- _TASK STATEMENT_:
Copy out the whole listing below, substituting "interface agent" for every occurrence of "GUI agent" and leaving everything else untouched.

- _DATA SECTION_:

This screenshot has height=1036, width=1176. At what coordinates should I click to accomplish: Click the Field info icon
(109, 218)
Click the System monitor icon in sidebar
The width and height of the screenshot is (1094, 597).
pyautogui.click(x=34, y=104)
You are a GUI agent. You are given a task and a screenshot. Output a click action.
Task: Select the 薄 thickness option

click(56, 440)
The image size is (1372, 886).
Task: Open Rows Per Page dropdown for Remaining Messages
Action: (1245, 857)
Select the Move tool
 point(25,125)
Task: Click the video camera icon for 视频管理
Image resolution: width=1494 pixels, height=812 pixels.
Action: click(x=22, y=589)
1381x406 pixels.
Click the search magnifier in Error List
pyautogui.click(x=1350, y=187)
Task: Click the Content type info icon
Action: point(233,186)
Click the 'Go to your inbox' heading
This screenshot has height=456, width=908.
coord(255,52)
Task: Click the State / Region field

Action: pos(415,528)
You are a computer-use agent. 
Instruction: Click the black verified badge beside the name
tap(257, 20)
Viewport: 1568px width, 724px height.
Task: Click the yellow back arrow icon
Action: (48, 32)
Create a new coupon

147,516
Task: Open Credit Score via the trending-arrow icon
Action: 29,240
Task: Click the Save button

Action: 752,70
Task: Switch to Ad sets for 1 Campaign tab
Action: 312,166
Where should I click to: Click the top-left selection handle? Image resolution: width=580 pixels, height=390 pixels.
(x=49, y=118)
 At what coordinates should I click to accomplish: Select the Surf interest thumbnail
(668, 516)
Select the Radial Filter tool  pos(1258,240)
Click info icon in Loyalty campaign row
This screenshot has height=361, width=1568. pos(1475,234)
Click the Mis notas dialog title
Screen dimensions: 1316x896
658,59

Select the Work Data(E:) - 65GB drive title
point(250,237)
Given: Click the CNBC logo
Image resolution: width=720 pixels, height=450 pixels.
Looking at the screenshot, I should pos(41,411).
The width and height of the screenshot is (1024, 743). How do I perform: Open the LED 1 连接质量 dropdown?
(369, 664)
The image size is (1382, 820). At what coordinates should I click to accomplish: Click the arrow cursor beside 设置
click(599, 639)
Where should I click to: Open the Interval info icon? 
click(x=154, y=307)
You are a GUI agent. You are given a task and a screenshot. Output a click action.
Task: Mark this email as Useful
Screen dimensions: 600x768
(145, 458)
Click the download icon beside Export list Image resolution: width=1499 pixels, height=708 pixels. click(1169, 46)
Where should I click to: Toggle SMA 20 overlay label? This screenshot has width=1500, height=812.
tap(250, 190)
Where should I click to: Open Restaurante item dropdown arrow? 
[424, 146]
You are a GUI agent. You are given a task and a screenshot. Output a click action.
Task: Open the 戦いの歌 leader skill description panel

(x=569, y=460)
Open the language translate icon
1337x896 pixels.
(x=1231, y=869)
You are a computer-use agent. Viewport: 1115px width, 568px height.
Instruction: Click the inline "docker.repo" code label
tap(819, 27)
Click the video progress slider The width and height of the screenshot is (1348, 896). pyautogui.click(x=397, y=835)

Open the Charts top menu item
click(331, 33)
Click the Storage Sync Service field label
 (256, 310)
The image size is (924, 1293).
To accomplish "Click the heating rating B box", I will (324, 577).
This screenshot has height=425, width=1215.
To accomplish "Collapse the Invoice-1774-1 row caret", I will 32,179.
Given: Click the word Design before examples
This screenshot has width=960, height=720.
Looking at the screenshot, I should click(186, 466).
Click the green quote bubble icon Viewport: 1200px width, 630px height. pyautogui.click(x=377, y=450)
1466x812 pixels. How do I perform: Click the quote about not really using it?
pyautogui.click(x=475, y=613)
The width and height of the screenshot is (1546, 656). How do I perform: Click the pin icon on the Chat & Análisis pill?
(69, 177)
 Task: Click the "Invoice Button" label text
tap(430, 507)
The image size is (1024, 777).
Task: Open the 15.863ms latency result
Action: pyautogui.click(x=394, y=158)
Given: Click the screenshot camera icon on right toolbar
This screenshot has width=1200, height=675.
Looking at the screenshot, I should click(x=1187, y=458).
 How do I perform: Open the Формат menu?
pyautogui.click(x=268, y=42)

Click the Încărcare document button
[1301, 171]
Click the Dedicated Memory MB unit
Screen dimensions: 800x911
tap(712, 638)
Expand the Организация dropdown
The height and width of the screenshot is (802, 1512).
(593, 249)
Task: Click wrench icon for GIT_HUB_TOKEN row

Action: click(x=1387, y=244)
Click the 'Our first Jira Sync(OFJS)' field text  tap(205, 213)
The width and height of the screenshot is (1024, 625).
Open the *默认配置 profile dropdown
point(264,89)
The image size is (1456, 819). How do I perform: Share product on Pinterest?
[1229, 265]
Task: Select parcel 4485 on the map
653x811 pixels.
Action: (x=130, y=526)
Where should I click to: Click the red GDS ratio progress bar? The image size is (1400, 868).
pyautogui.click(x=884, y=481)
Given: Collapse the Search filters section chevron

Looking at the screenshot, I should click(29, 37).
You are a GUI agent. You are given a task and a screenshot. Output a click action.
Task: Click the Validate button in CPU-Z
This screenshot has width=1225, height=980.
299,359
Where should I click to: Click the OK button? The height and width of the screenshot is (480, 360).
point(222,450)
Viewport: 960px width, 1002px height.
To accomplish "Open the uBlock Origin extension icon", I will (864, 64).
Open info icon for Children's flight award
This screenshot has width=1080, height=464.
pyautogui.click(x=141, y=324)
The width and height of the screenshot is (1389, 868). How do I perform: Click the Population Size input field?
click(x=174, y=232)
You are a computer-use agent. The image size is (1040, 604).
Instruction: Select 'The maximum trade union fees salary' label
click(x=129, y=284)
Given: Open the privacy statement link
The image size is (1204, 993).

- _COMPLETED EXERCISE_:
This screenshot has height=1036, width=1176. At what coordinates should I click to accomplish: Click the Field info icon
(109, 218)
Click the System monitor icon in sidebar
The width and height of the screenshot is (1094, 597).
pyautogui.click(x=34, y=104)
You are a interface agent. You are given a task and a screenshot. Output a click action.
Task: Select the 薄 thickness option

click(56, 440)
The image size is (1372, 886).
Task: Open Rows Per Page dropdown for Remaining Messages
Action: (1245, 857)
Select the Move tool
 point(25,125)
Task: Click the video camera icon for 视频管理
Image resolution: width=1494 pixels, height=812 pixels.
Action: click(x=22, y=589)
1381x406 pixels.
Click the search magnifier in Error List
pyautogui.click(x=1350, y=187)
Task: Click the Content type info icon
Action: point(233,186)
Click the 'Go to your inbox' heading
This screenshot has height=456, width=908.
coord(255,52)
Task: Click the State / Region field

Action: pos(415,528)
You are a computer-use agent. 
Instruction: Click the black verified badge beside the name
tap(257, 20)
Viewport: 1568px width, 724px height.
Task: Click the yellow back arrow icon
Action: (48, 32)
Create a new coupon

147,516
Task: Open Credit Score via the trending-arrow icon
Action: 29,240
Task: Click the Save button

Action: 752,70
Task: Switch to Ad sets for 1 Campaign tab
Action: 312,166
Where should I click to: Click the top-left selection handle? Image resolution: width=580 pixels, height=390 pixels.
(x=49, y=118)
 At what coordinates should I click to accomplish: Select the Surf interest thumbnail
(668, 516)
Select the Radial Filter tool  pos(1258,240)
Click info icon in Loyalty campaign row
This screenshot has height=361, width=1568. pos(1475,234)
Click the Mis notas dialog title
Screen dimensions: 1316x896
658,59

Select the Work Data(E:) - 65GB drive title
point(250,237)
Given: Click the CNBC logo
Image resolution: width=720 pixels, height=450 pixels.
Looking at the screenshot, I should pos(41,411).
The width and height of the screenshot is (1024, 743). How do I perform: Open the LED 1 连接质量 dropdown?
(369, 664)
The image size is (1382, 820). At what coordinates should I click to accomplish: Click the arrow cursor beside 设置
click(599, 639)
Where should I click to: Open the Interval info icon? 
click(x=154, y=307)
You are a interface agent. You are given a task and a screenshot. Output a click action.
Task: Mark this email as Useful
Screen dimensions: 600x768
(145, 458)
Click the download icon beside Export list Image resolution: width=1499 pixels, height=708 pixels. click(1169, 46)
Where should I click to: Toggle SMA 20 overlay label? This screenshot has width=1500, height=812.
tap(250, 190)
Where should I click to: Open Restaurante item dropdown arrow? 
[424, 146]
You are a interface agent. You are given a task and a screenshot. Output a click action.
Task: Open the 戦いの歌 leader skill description panel

(x=569, y=460)
Open the language translate icon
1337x896 pixels.
(x=1231, y=869)
You are a computer-use agent. Viewport: 1115px width, 568px height.
Instruction: Click the inline "docker.repo" code label
tap(819, 27)
Click the video progress slider The width and height of the screenshot is (1348, 896). pyautogui.click(x=397, y=835)

Open the Charts top menu item
click(331, 33)
Click the Storage Sync Service field label
 (256, 310)
The image size is (924, 1293).
To accomplish "Click the heating rating B box", I will (324, 577).
This screenshot has height=425, width=1215.
To accomplish "Collapse the Invoice-1774-1 row caret", I will 32,179.
Given: Click the word Design before examples
This screenshot has width=960, height=720.
Looking at the screenshot, I should click(186, 466).
Click the green quote bubble icon Viewport: 1200px width, 630px height. pyautogui.click(x=377, y=450)
1466x812 pixels. How do I perform: Click the quote about not really using it?
pyautogui.click(x=475, y=613)
The width and height of the screenshot is (1546, 656). How do I perform: Click the pin icon on the Chat & Análisis pill?
(69, 177)
 Task: Click the "Invoice Button" label text
tap(430, 507)
The image size is (1024, 777).
Task: Open the 15.863ms latency result
Action: pyautogui.click(x=394, y=158)
Given: Click the screenshot camera icon on right toolbar
This screenshot has width=1200, height=675.
Looking at the screenshot, I should click(x=1187, y=458).
 How do I perform: Open the Формат menu?
pyautogui.click(x=268, y=42)

Click the Încărcare document button
[1301, 171]
Click the Dedicated Memory MB unit
Screen dimensions: 800x911
tap(712, 638)
Expand the Организация dropdown
The height and width of the screenshot is (802, 1512).
(593, 249)
Task: Click wrench icon for GIT_HUB_TOKEN row

Action: click(x=1387, y=244)
Click the 'Our first Jira Sync(OFJS)' field text  tap(205, 213)
The width and height of the screenshot is (1024, 625).
Open the *默认配置 profile dropdown
point(264,89)
The image size is (1456, 819). How do I perform: Share product on Pinterest?
[1229, 265]
Task: Select parcel 4485 on the map
653x811 pixels.
Action: (x=130, y=526)
Where should I click to: Click the red GDS ratio progress bar? The image size is (1400, 868).
pyautogui.click(x=884, y=481)
Given: Collapse the Search filters section chevron

Looking at the screenshot, I should click(29, 37).
You are a interface agent. You are given a task and a screenshot. Output a click action.
Task: Click the Validate button in CPU-Z
This screenshot has width=1225, height=980.
299,359
Where should I click to: Click the OK button? The height and width of the screenshot is (480, 360).
point(222,450)
Viewport: 960px width, 1002px height.
To accomplish "Open the uBlock Origin extension icon", I will (864, 64).
Open info icon for Children's flight award
This screenshot has width=1080, height=464.
pyautogui.click(x=141, y=324)
The width and height of the screenshot is (1389, 868). How do I perform: Click the Population Size input field?
click(x=174, y=232)
You are a computer-use agent. The image size is (1040, 604).
Instruction: Select 'The maximum trade union fees salary' label
click(x=129, y=284)
Given: Open the privacy statement link
The image size is (1204, 993).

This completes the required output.